Opini, PancanaNews.com – Berulang kali Buton Tengah menjadi saksi bagaimana acara joget bukan lagi sekadar hiburan rakyat, tetapi berubah menjadi sumber malapetaka.
Terbaru, pada 3 Juli 2025 di Desa Gumanano, Kecamatan Mawasangka, seorang warga berinisial LK diduga menikam tiga orang hanya karena ditegur setelah menggeber motor di tengah keramaian joget. Acara yang semestinya menjadi wadah kebersamaan justru menyisakan luka, trauma, dan amarah.
Fakta ini bukan kasus tunggal. Hampir setiap tahun, acara joget di wilayah ini meninggalkan jejak perkelahian, penganiayaan, dan konflik berkepanjangan.
Namun apa yang dilakukan pemerintah? Lagi-lagi hanya mengeluarkan surat edaran dan instruksi tanpa keberanian menindak tegas.
Surat Edaran 100.214 Tahun 2025 hanya berisi anjuran agar panitia acara berkonsultasi dengan Polsek. Instruksi Bupati Nomor 100.3.4.2/244/2025 sekadar menyuruh camat dan kepala desa sosialisasi larangan dan koordinasi dengan aparat.
Tidak ada larangan penuh, tidak ada sanksi nyata, tidak ada keberanian memutus mata rantai sumber konflik.
Inilah yang disebut kebijakan setengah hati. Pemkab Buton Tengah seolah hanya ingin memenuhi kewajiban administratif, menulis di atas kertas agar terlihat bertindak, tetapi enggan mengambil keputusan sulit.
Pemerintah tampak lebih sibuk menjaga citra daripada menjaga nyawa.
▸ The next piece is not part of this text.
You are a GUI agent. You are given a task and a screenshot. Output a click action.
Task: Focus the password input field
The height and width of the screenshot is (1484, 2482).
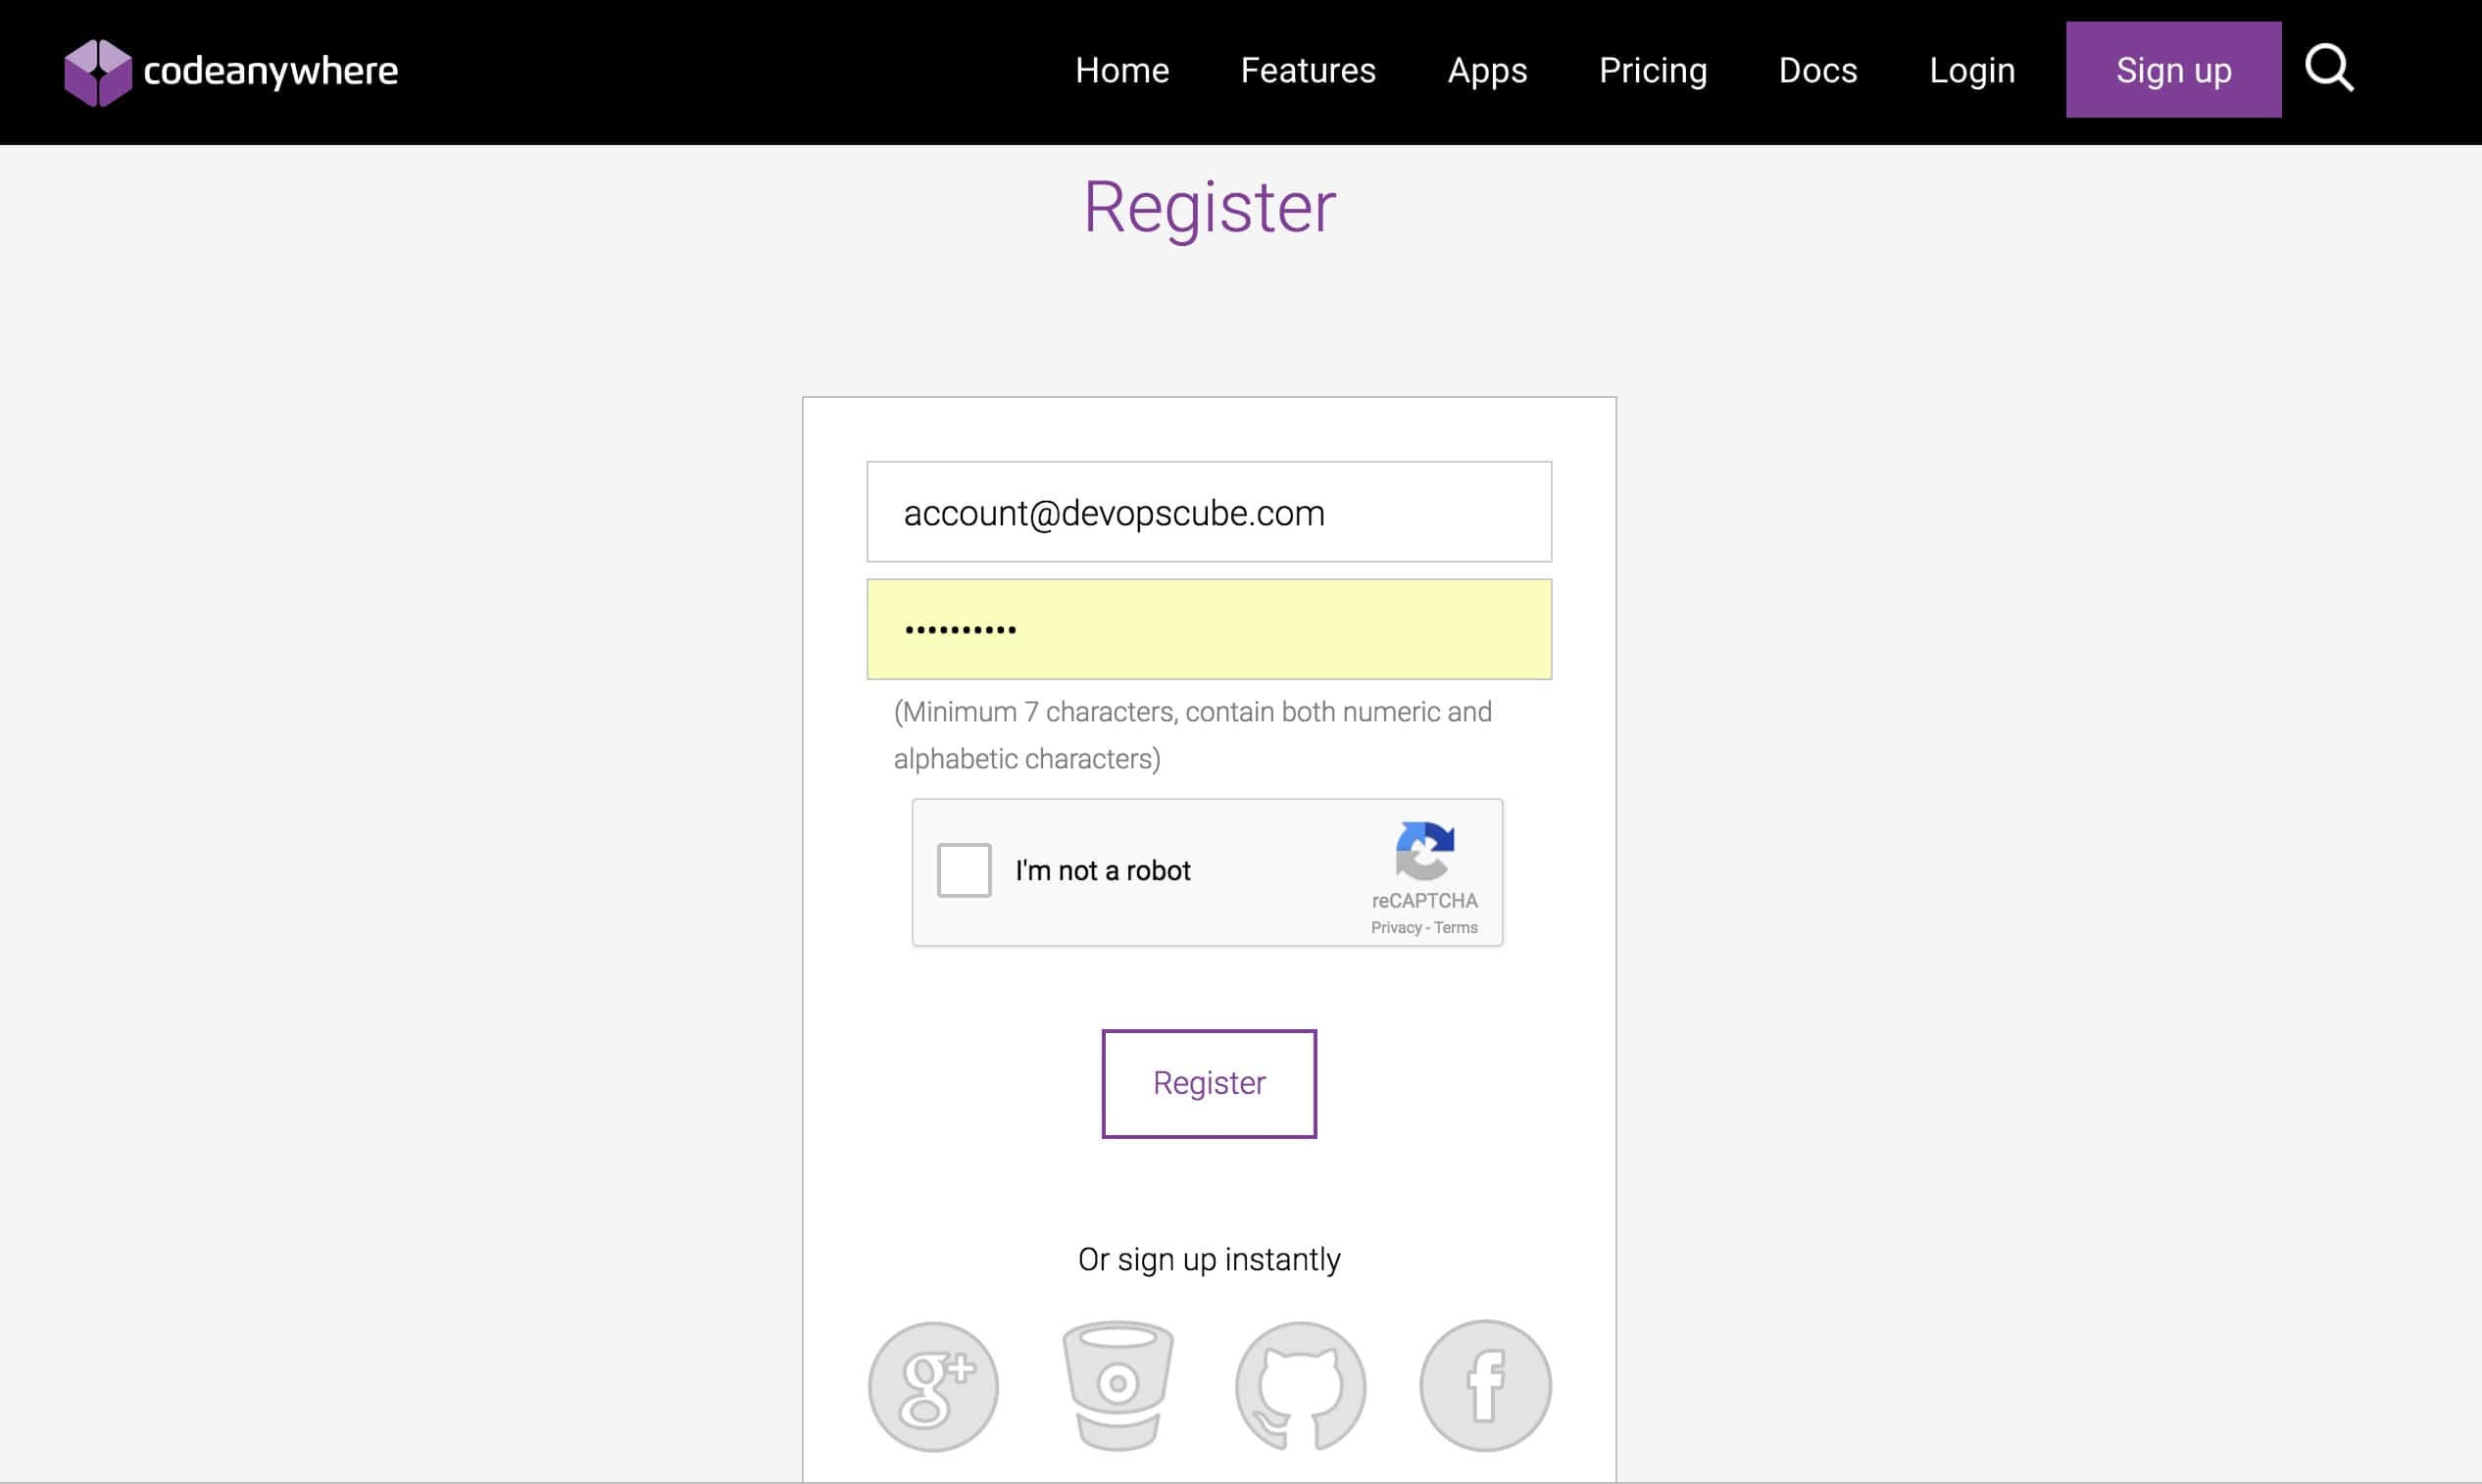coord(1209,629)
Ketakutan akan kehilangan simpati politik lebih dominan daripada keberanian menegakkan aturan demi keselamatan masyarakat.
Sementara itu, masyarakat terus menanggung akibatnya. Setiap surat edaran tanpa tindakan hanya menambah daftar panjang korban berikutnya.
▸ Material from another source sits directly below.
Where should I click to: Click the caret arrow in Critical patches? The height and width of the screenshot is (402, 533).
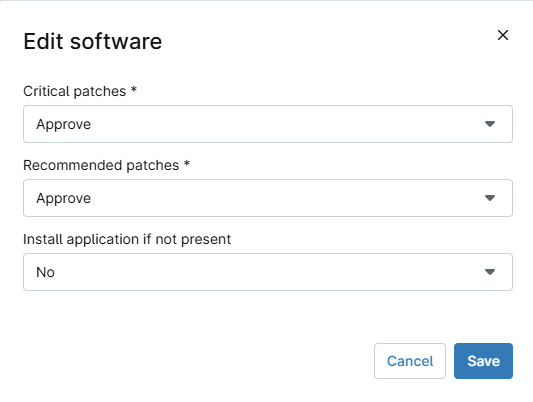489,124
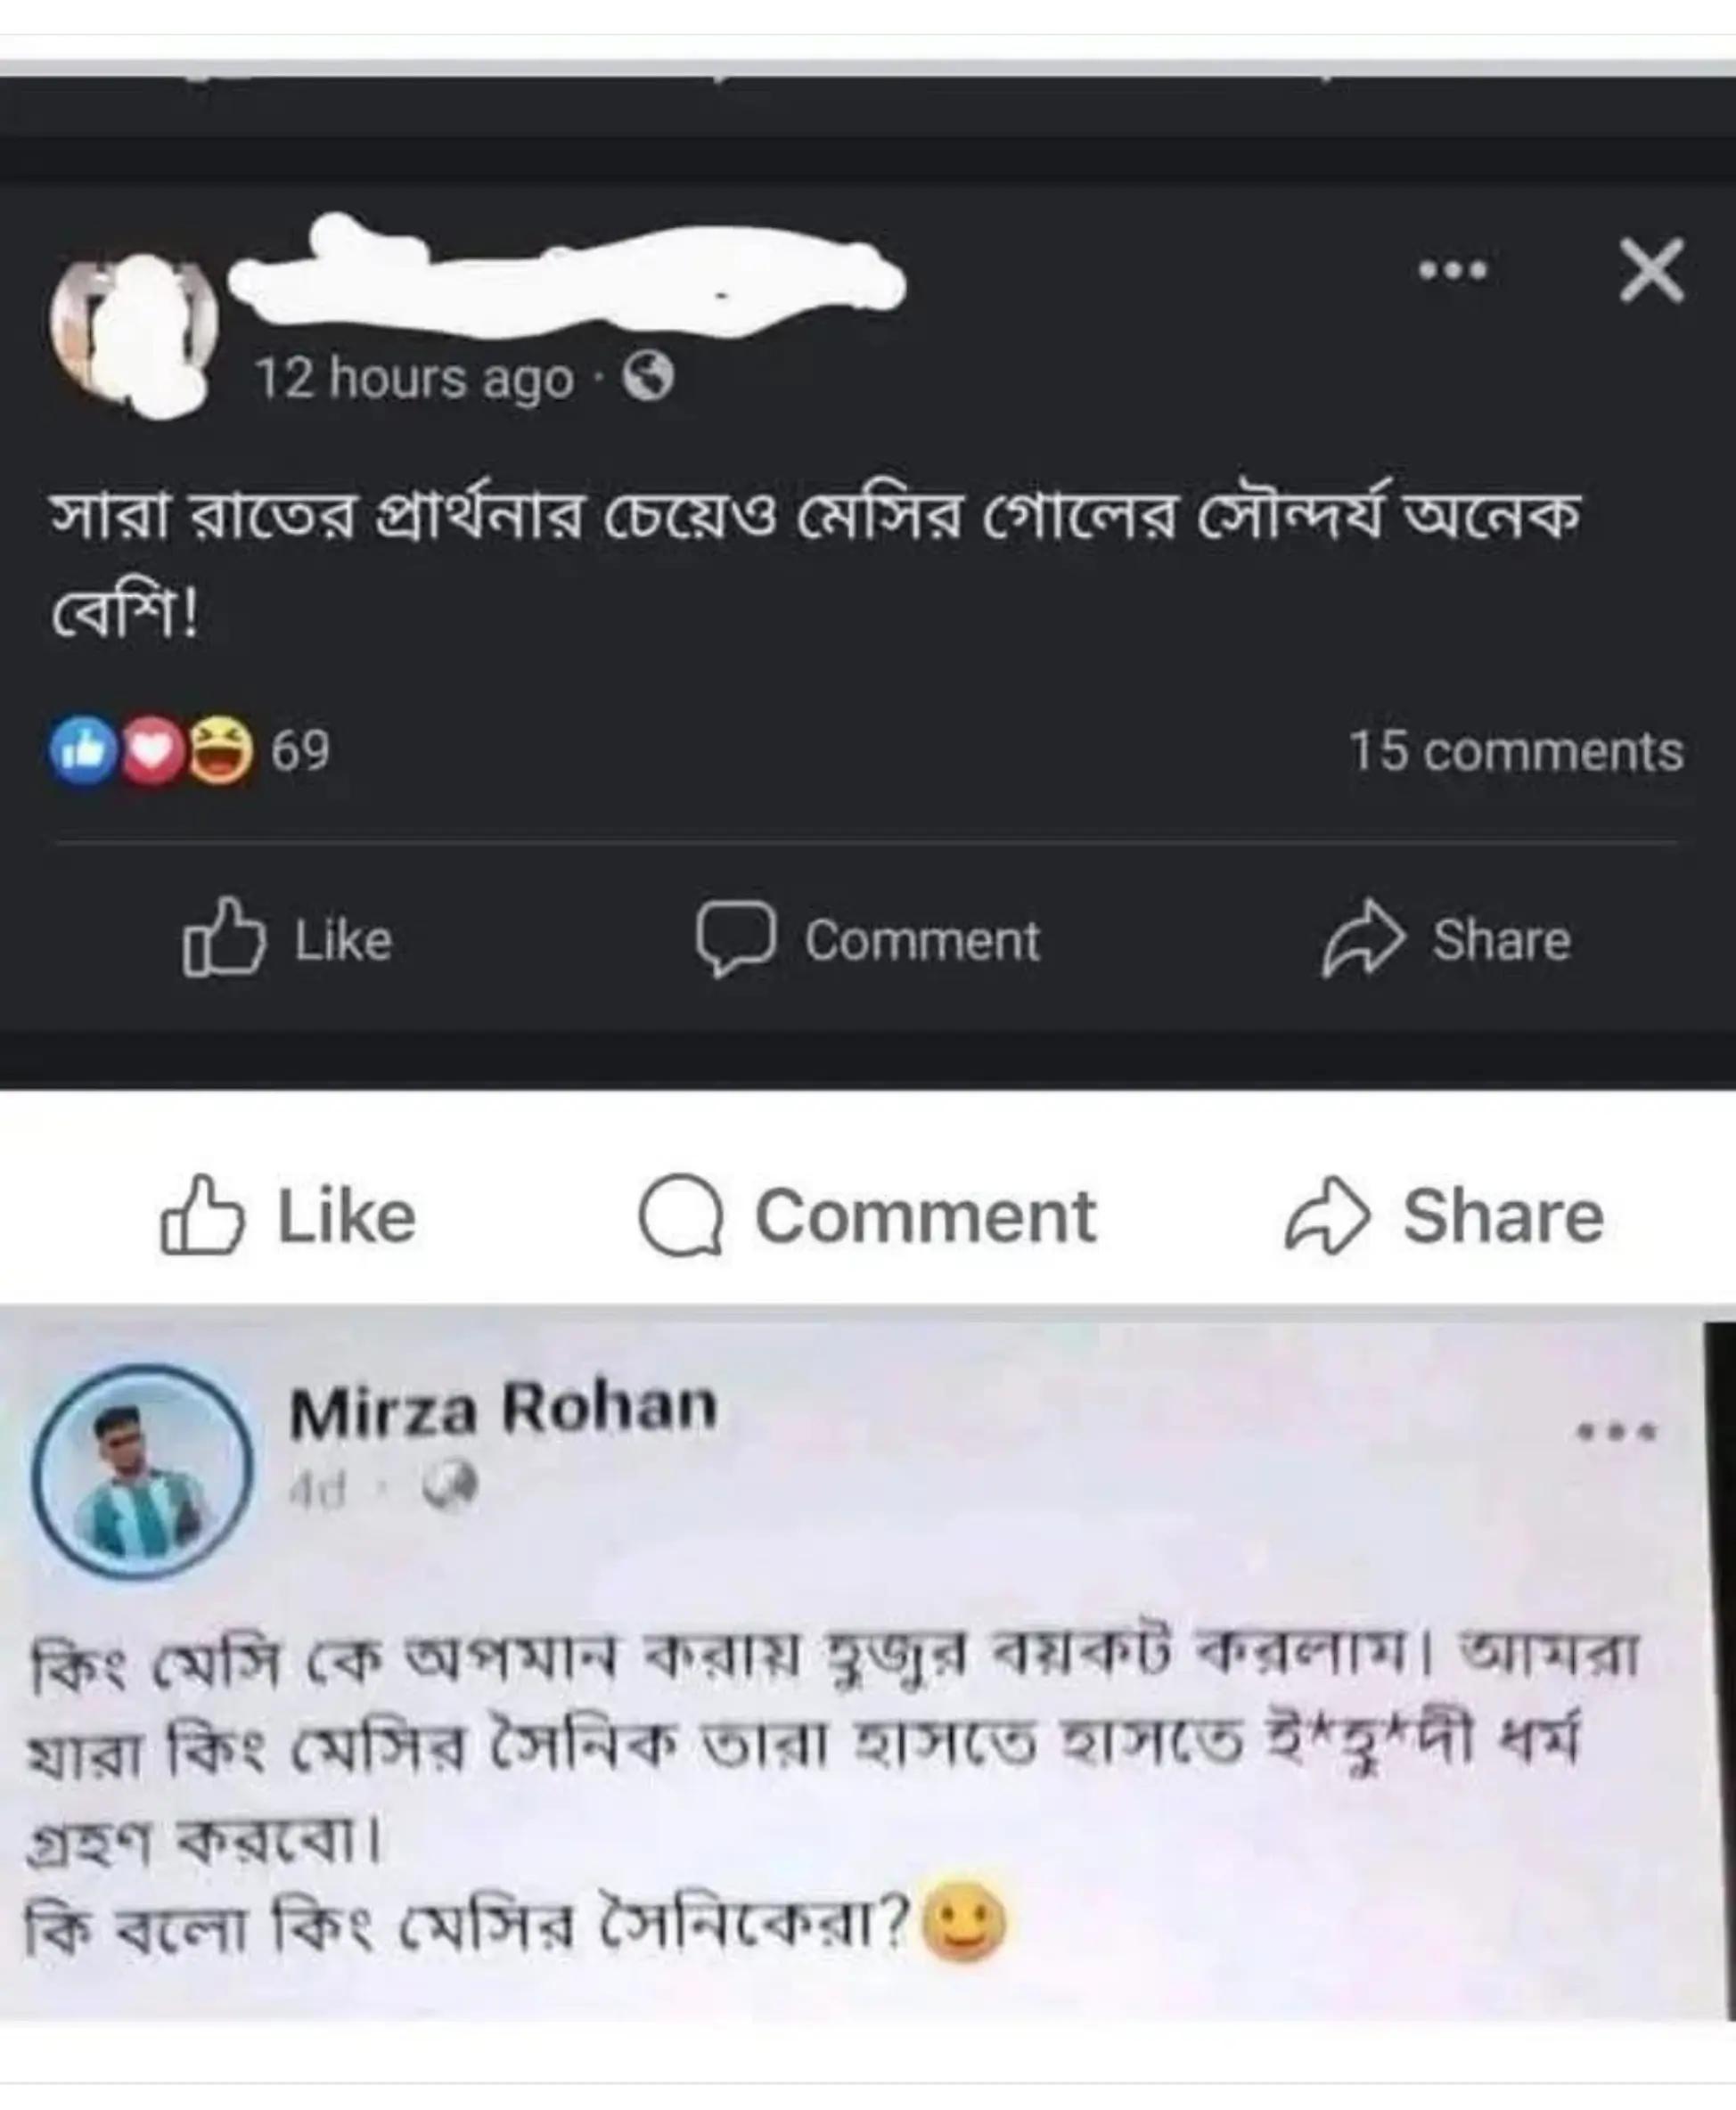
Task: View the 69 reactions count
Action: point(300,750)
Setiap acara joget tanpa pengendalian hanya tinggal menunggu waktu untuk kembali memakan korban. Dan pemerintah akan berlindung di balik frasa klasik: “Kami sudah keluarkan edaran.” Padahal yang dibutuhkan bukan edaran, melainkan keberanian untuk bertindak nyata.
Saatnya Pemkab Buton Tengah mengambil keputusan penuh: larang total acara joget di wilayah rawan. Jangan lagi ada ruang bagi panitia untuk mencari celah di balik kata “konsultasi” atau “koordinasi.” Tetapkan sanksi yang tegas dan pengawasan yang berjalan. Berikan alternatif hiburan yang mendidik dan aman, bukan yang berulang kali memicu konflik.
Karena nyawa warga terlalu mahal untuk dikorbankan hanya demi sebuah acara joget yang kehilangan makna. Dan surat edaran tanpa keberanian hanyalah simbol kelemahan pemerintah dalam menjalankan amanatnya: melindungi rakyat.